+++ Exercise input

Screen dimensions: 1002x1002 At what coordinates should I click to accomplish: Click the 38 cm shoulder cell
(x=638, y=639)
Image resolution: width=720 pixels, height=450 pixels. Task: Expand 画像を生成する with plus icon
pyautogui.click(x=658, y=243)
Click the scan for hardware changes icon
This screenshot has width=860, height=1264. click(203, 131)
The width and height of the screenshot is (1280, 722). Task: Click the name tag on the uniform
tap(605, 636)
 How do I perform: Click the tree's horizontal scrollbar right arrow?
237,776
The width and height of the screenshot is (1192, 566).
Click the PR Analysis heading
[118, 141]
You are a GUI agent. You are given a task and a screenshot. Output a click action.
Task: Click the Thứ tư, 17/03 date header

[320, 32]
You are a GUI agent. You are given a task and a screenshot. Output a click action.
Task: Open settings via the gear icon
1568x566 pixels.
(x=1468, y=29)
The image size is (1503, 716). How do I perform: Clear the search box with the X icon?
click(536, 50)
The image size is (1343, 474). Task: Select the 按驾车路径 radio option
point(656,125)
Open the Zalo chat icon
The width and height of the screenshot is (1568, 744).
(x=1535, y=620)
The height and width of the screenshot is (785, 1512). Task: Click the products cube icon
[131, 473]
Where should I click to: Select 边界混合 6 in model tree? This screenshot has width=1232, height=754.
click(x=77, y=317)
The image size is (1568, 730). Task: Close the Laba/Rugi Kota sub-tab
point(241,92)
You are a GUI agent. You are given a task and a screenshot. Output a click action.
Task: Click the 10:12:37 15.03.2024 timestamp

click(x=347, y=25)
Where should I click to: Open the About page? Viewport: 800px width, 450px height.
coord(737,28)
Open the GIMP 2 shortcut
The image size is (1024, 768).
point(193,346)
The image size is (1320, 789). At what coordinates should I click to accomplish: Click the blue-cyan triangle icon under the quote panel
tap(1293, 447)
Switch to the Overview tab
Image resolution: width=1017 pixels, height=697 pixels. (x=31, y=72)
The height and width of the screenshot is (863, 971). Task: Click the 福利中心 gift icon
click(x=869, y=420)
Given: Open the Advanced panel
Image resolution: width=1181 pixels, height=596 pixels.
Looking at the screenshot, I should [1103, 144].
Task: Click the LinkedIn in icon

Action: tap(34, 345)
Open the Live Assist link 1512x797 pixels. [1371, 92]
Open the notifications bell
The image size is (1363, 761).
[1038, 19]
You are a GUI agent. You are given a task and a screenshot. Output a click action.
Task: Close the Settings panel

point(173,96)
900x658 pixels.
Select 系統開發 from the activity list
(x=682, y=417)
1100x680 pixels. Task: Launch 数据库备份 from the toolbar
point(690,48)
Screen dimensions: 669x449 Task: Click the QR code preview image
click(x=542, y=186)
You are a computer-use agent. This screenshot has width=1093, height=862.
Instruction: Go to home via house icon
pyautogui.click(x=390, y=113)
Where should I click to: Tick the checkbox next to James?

++++++

Task brief
Going line by line, copy the data above exactly.

Reply to the exercise
Screen dimensions: 1002x1002 At what coordinates should I click to accomplish: Click the 38 cm shoulder cell
(x=638, y=639)
Image resolution: width=720 pixels, height=450 pixels. Task: Expand 画像を生成する with plus icon
pyautogui.click(x=658, y=243)
Click the scan for hardware changes icon
This screenshot has width=860, height=1264. click(203, 131)
The width and height of the screenshot is (1280, 722). Task: Click the name tag on the uniform
tap(605, 636)
 How do I perform: Click the tree's horizontal scrollbar right arrow?
237,776
The width and height of the screenshot is (1192, 566).
Click the PR Analysis heading
[118, 141]
You are a GUI agent. You are given a task and a screenshot. Output a click action.
Task: Click the Thứ tư, 17/03 date header

[320, 32]
You are a GUI agent. You are given a task and a screenshot. Output a click action.
Task: Open settings via the gear icon
1568x566 pixels.
(x=1468, y=29)
The image size is (1503, 716). How do I perform: Clear the search box with the X icon?
click(536, 50)
The image size is (1343, 474). Task: Select the 按驾车路径 radio option
point(656,125)
Open the Zalo chat icon
The width and height of the screenshot is (1568, 744).
(x=1535, y=620)
The height and width of the screenshot is (785, 1512). Task: Click the products cube icon
[131, 473]
Where should I click to: Select 边界混合 6 in model tree? This screenshot has width=1232, height=754.
click(x=77, y=317)
The image size is (1568, 730). Task: Close the Laba/Rugi Kota sub-tab
point(241,92)
You are a GUI agent. You are given a task and a screenshot. Output a click action.
Task: Click the 10:12:37 15.03.2024 timestamp

click(x=347, y=25)
Where should I click to: Open the About page? Viewport: 800px width, 450px height.
coord(737,28)
Open the GIMP 2 shortcut
The image size is (1024, 768).
point(193,346)
The image size is (1320, 789). At what coordinates should I click to accomplish: Click the blue-cyan triangle icon under the quote panel
tap(1293, 447)
Switch to the Overview tab
Image resolution: width=1017 pixels, height=697 pixels. (x=31, y=72)
The height and width of the screenshot is (863, 971). Task: Click the 福利中心 gift icon
click(x=869, y=420)
Given: Open the Advanced panel
Image resolution: width=1181 pixels, height=596 pixels.
Looking at the screenshot, I should [1103, 144].
Task: Click the LinkedIn in icon

Action: tap(34, 345)
Open the Live Assist link 1512x797 pixels. [1371, 92]
Open the notifications bell
The image size is (1363, 761).
[1038, 19]
You are a GUI agent. You are given a task and a screenshot. Output a click action.
Task: Close the Settings panel

point(173,96)
900x658 pixels.
Select 系統開發 from the activity list
(x=682, y=417)
1100x680 pixels. Task: Launch 数据库备份 from the toolbar
point(690,48)
Screen dimensions: 669x449 Task: Click the QR code preview image
click(x=542, y=186)
You are a computer-use agent. This screenshot has width=1093, height=862.
Instruction: Go to home via house icon
pyautogui.click(x=390, y=113)
Where should I click to: Tick the checkbox next to James?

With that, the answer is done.